YOUR GOAL
Transcribe exactly everything in the data below from the line containing "Image resolution: width=757, height=2576." down to the line containing "What to Use (160, 399)", both lines included and nothing further.

DATASET

==========

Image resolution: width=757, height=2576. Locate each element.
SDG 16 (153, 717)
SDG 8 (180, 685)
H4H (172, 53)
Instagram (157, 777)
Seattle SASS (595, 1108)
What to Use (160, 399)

==========

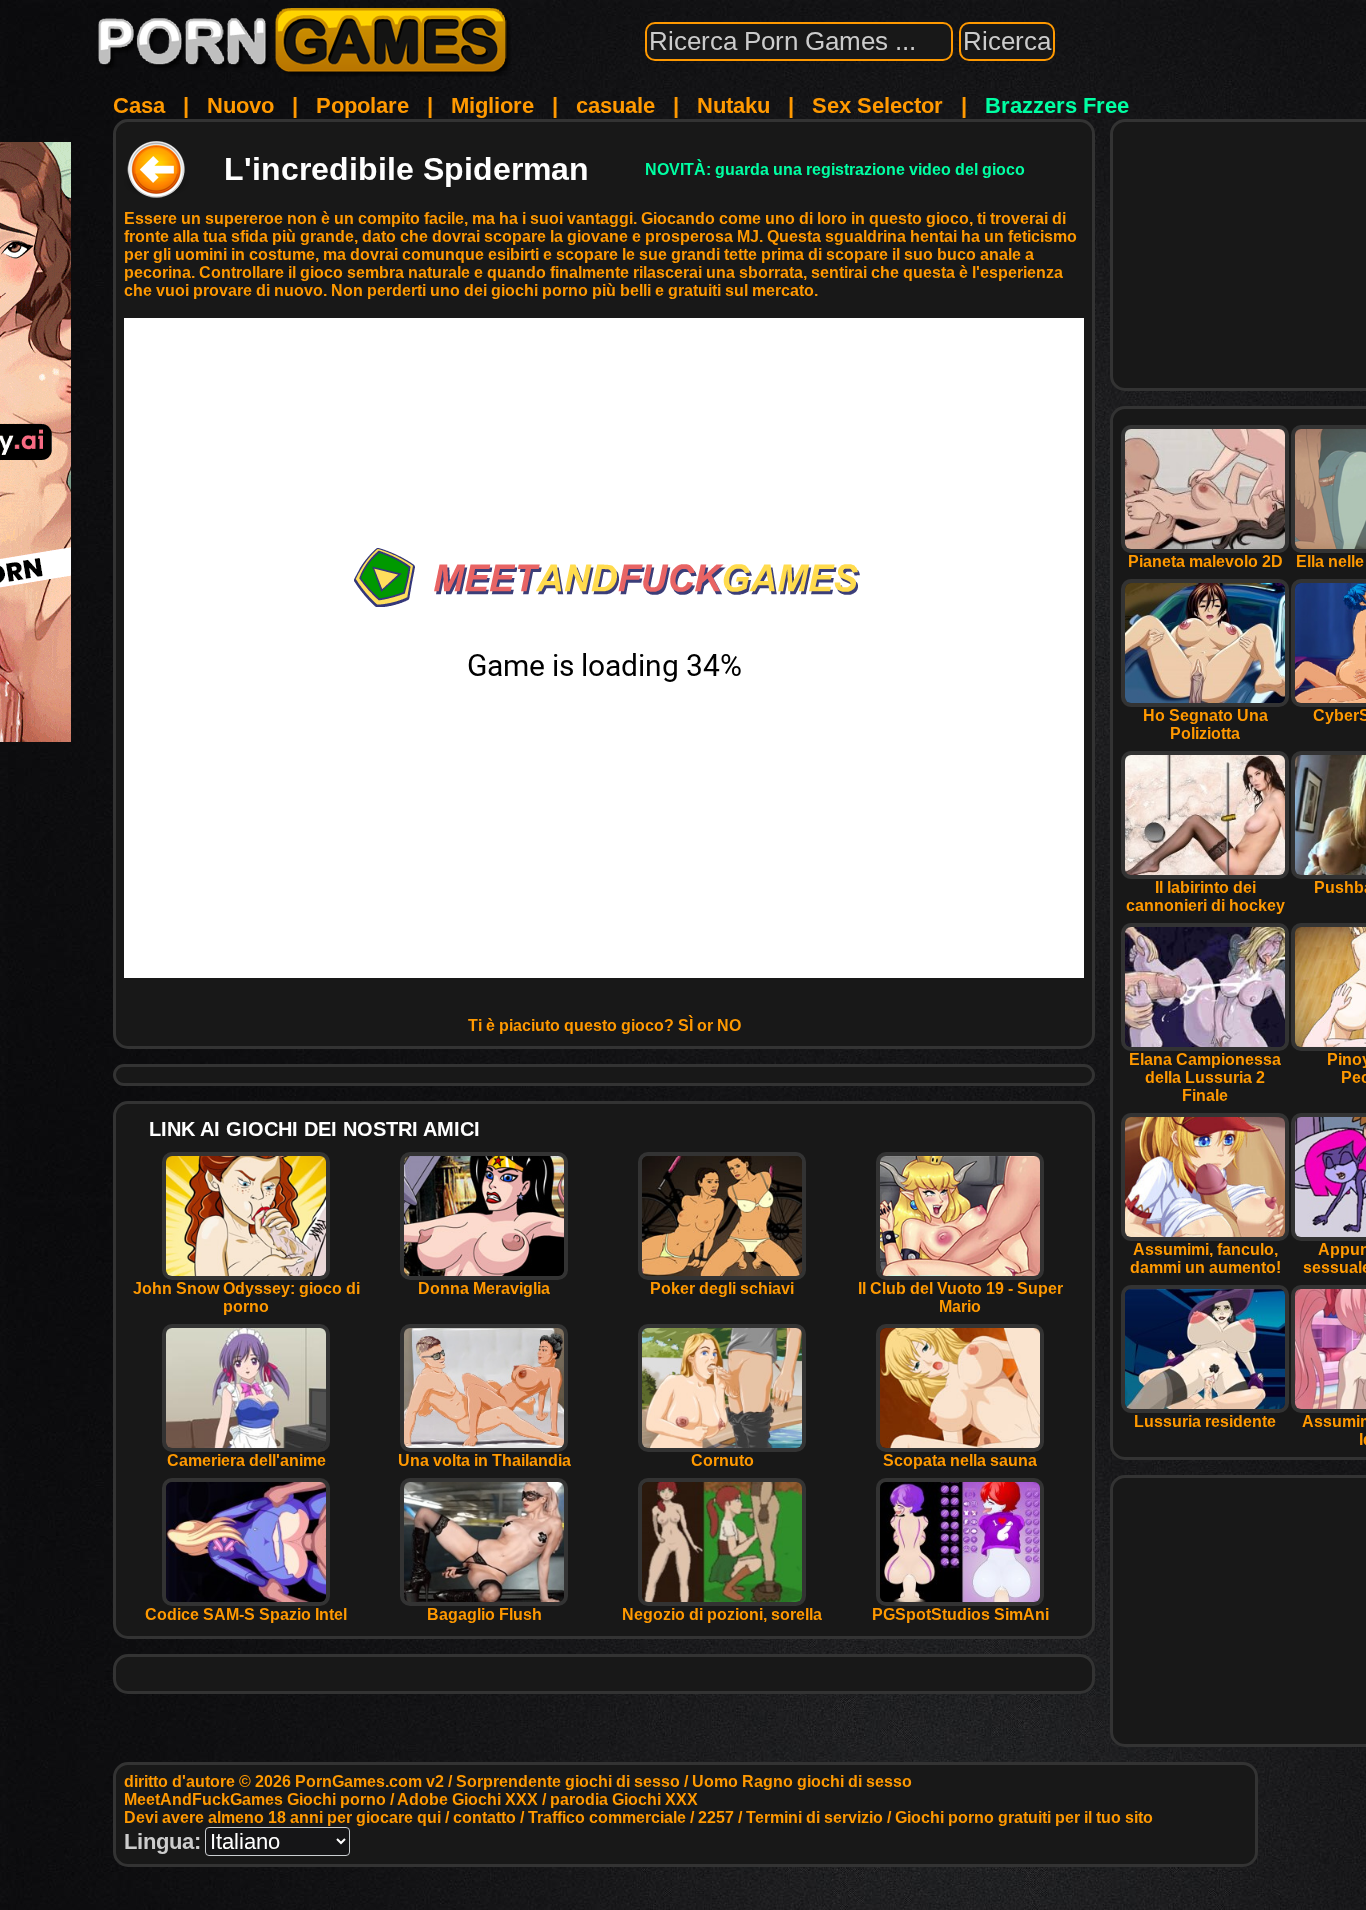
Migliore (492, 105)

==========

ANSWER BELOW
Image resolution: width=757, height=2576. Locate each element.
SDG 16 (153, 717)
SDG 8 (180, 685)
H4H (172, 53)
Instagram (157, 777)
Seattle SASS (595, 1108)
What to Use (160, 399)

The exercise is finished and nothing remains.